How would you do this in faceted?

In :py:mod:`faceted` this becomes much simpler; there is no need to do any algebra or post-hoc adjustment of the axes placement; everything gets handled in the top-level function.

.. ipython:: python
    :okwarning:

    from faceted import faceted

    fig, axes, cax = faceted(1, 3, width=w, aspect=a,
                             left_pad=p_left, right_pad=p_right,
                             bottom_pad=p_bottom, top_pad=p_top,
                             internal_pad=p_internal,
                             cbar_mode='single', cbar_location='bottom',
                             cbar_size=w_cbar, cbar_pad=p_cbar, cbar_short_side_pad=0.,
                             axes_kwargs={'projection': ccrs.PlateCarree()})

    for i, ax in enumerate(axes):
          c = ds.air.isel(time=i).plot.pcolormesh(
              ax=ax, add_colorbar=False, vmin=230, vmax=305,
              transform=ccrs.PlateCarree())
          ax.coastlines()
          ax.set_extent([-160, -30, 15, 75], crs=ccrs.PlateCarree())

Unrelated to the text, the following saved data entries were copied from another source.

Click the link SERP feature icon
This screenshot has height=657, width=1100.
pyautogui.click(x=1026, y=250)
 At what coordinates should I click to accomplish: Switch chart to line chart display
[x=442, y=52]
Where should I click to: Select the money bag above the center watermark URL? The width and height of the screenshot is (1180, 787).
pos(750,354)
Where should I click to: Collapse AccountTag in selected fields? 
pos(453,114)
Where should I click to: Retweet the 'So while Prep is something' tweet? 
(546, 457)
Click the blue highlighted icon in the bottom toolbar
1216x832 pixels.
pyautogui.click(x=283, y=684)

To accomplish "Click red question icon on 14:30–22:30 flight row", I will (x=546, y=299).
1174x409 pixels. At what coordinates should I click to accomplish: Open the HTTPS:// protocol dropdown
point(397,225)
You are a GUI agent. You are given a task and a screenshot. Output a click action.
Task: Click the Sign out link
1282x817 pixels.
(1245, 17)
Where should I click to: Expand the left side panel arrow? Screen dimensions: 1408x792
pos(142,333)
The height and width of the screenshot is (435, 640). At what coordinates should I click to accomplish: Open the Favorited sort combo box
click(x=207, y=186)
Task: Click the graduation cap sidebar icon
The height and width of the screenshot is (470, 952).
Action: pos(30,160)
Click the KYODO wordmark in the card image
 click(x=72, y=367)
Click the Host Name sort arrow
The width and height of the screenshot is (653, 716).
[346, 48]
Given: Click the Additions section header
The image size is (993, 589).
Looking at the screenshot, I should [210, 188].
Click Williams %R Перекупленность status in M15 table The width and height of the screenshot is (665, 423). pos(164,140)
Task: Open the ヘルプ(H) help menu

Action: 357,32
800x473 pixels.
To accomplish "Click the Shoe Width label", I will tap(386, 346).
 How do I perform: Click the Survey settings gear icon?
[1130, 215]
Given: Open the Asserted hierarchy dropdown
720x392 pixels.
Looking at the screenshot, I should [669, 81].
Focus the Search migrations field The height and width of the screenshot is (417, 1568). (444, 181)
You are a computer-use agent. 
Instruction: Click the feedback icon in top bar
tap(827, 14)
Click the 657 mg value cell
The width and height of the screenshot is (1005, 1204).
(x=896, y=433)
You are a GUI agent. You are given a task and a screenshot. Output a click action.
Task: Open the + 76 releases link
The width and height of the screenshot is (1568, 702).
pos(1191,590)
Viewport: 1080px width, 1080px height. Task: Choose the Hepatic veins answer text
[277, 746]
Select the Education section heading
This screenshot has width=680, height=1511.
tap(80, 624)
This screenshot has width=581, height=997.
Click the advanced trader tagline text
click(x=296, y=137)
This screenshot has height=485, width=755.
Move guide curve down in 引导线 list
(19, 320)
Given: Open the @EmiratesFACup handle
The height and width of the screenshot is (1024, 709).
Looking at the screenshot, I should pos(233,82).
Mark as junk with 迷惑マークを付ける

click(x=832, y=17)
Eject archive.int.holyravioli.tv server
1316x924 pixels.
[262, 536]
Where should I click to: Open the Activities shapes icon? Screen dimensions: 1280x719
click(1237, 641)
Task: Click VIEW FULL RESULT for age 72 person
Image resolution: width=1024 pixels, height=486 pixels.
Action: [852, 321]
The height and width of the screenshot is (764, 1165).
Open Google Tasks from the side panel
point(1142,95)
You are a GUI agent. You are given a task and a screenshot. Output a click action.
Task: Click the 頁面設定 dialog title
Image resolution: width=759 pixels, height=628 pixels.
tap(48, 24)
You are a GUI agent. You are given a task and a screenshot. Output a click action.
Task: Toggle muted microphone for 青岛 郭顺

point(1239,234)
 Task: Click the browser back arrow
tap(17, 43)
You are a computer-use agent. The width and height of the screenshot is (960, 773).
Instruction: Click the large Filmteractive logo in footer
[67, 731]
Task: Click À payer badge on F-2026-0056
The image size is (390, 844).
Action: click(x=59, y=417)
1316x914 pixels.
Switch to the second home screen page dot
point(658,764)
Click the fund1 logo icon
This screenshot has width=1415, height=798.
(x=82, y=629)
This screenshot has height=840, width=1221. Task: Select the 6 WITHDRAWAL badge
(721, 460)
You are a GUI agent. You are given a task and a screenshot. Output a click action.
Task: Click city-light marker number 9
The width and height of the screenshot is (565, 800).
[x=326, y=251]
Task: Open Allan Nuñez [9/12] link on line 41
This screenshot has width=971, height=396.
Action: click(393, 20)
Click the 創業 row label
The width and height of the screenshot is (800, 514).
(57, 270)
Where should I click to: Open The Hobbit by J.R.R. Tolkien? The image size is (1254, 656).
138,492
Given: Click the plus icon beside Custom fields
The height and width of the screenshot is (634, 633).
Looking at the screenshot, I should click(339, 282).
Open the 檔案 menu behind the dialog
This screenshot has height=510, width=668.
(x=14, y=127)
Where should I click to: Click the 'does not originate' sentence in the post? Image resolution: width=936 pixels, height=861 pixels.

     @savefig example_tair_faceted.png
     plt.colorbar(c, cax=cax, orientation='horizontal',
                  label='Air temperature');


What can't you do in faceted?

The main thing that :py:mod:`faceted` cannot do is create a constrained set of axes that have varying size, or varying properties. For more complex figure construction tasks we recommend using a more fundamental :py:mod:`matplotlib` approach, either using :py:class:`mpl_toolkits.axes_grid1.AxesGrid`, :py:class:`matplotlib.GridSpec`, or Constrained Layout. The main reason for creating :py:mod:`faceted` was that these other tools were too flexible at the expense of simplicity. For a large percentage of the use cases, they are not required, but for the remaining percentage they are indeed quite useful.